One great taxonomy for drivers (both to organize and also to help generate them) is Inayatullah’s Futures Triangle: we experience some drivers as undirected pushes toward change, some as pulls toward specific visions of the future, and some as inertia weighing down any movement. Inayatullah draws a parallel between these forces and the three Gunas of Hinduism that weave together to make up all creation: rajas, the quality of passion and movement; sattva, the quality of harmony; and tamas, the quality of inactivity and disharmony2. A simplified way to think of this is that we are collecting drivers that come from images of the future, trends, and institutional inertia. A few ways to engage people around this framing: looking for points of leverage and agency where choices can make a difference on the way the future unfolds, generating questions around drivers to elicit potential changes and opportunities (both internal / related to the organization in question, and external / related to the organization’s mission), or have people role-play one of the drivers or even an entire point of the triangle.

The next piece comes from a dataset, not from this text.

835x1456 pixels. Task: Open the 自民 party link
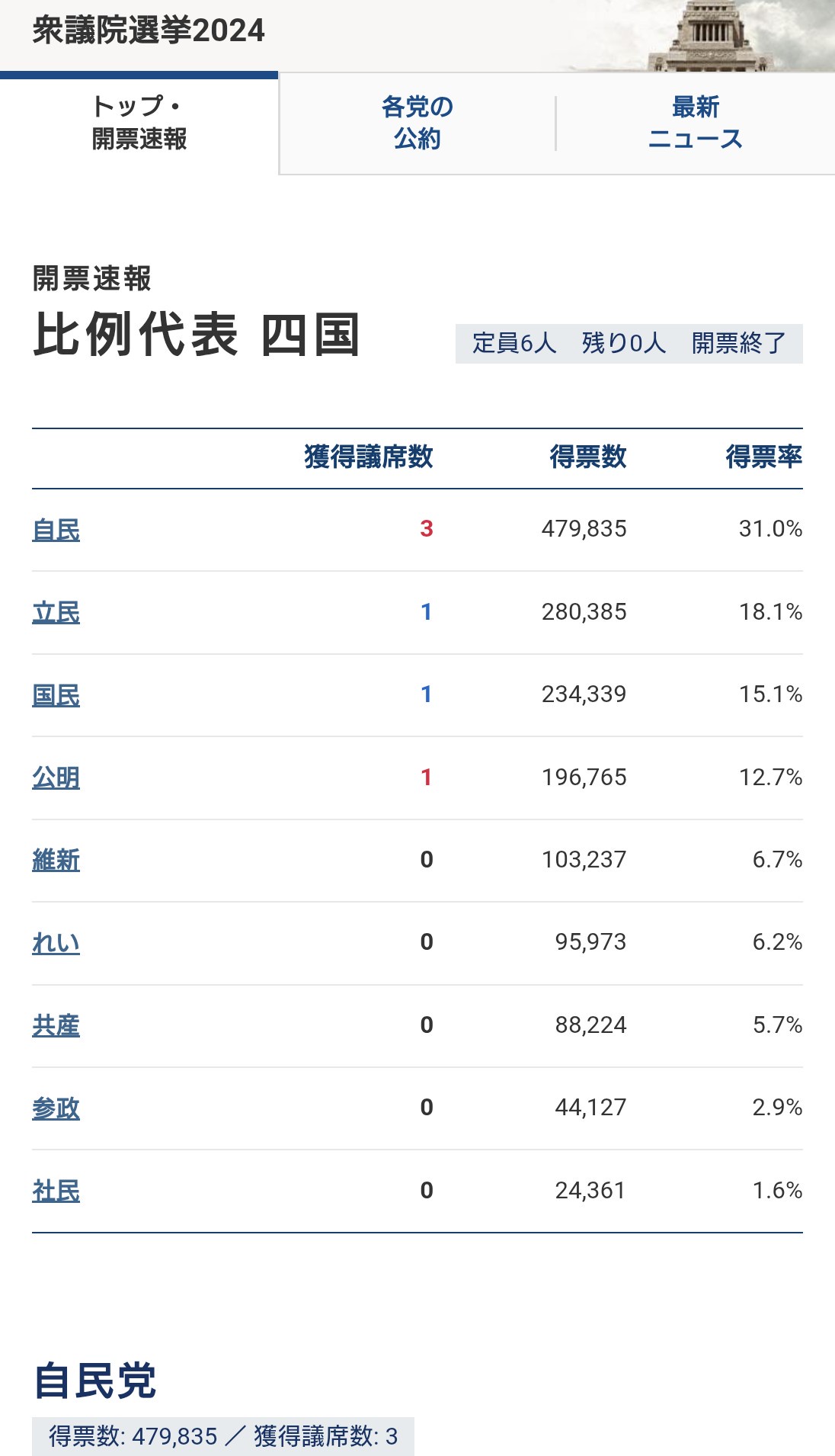pyautogui.click(x=56, y=530)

In general, drivers will be specific to the context being considered, and the frames and lenses of the audience. For example, the rise of remote work might not mean much in the context of the future of agriculture or dentistry. However, there are some drivers that are so pervasive that they may be relevant in almost any context: climate change and the rise of AI are the most obvious two right now.

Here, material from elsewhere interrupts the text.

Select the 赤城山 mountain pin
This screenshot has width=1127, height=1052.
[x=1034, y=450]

One popular medium to package and communicate a set of drivers is through a drivers deck - a literal deck of cards briefly explaining the driver and posing provocative questions. It can also be helpful to include wildcards in the deck, which serve to acknowledge that the future is often surprising, and might take the form of emerging issues or even known low-probability events that could introduce chaos3; inclusion shows that you’re not ignoring them. Bonus points for making 52 of them to push the metaphor (or even 54 with two wildcards), but that’s a lot to ask. Here are some examples.
Here are a couple of practical examples of drivers in US healthcare, where I work and have the most experience. The legal and regulatory structure that created the system of healthcare we have today (mix of employer-sponsored and public insurance mostly paying fee-for-service, post-Flexner medical training system, rules on data sharing, etc) is a heavy weight of the past; shrinking/negative margins on Medicare and Medicaid patients and the general system of cost-shifting is an example of the push of the present; and reports of GPT-4 acing med school exams is a signal that shows the pull of the future as part of a larger driver of AI-enabled healthcare.
For example, demographic/immigration trends strengthen the role of Hispanic voters as a driver of change in US politics.
In addition to the standard disclaimer that I’m in no way an expert in Hinduism, I’ll point out that this mapping imposes a normative direction to the past and future that speaks to deep cultural assumptions of progress that are probably worth exploring further.
For example, a war escalating, a nuclear plant meltdown, a pandemic, or a massive change in social values.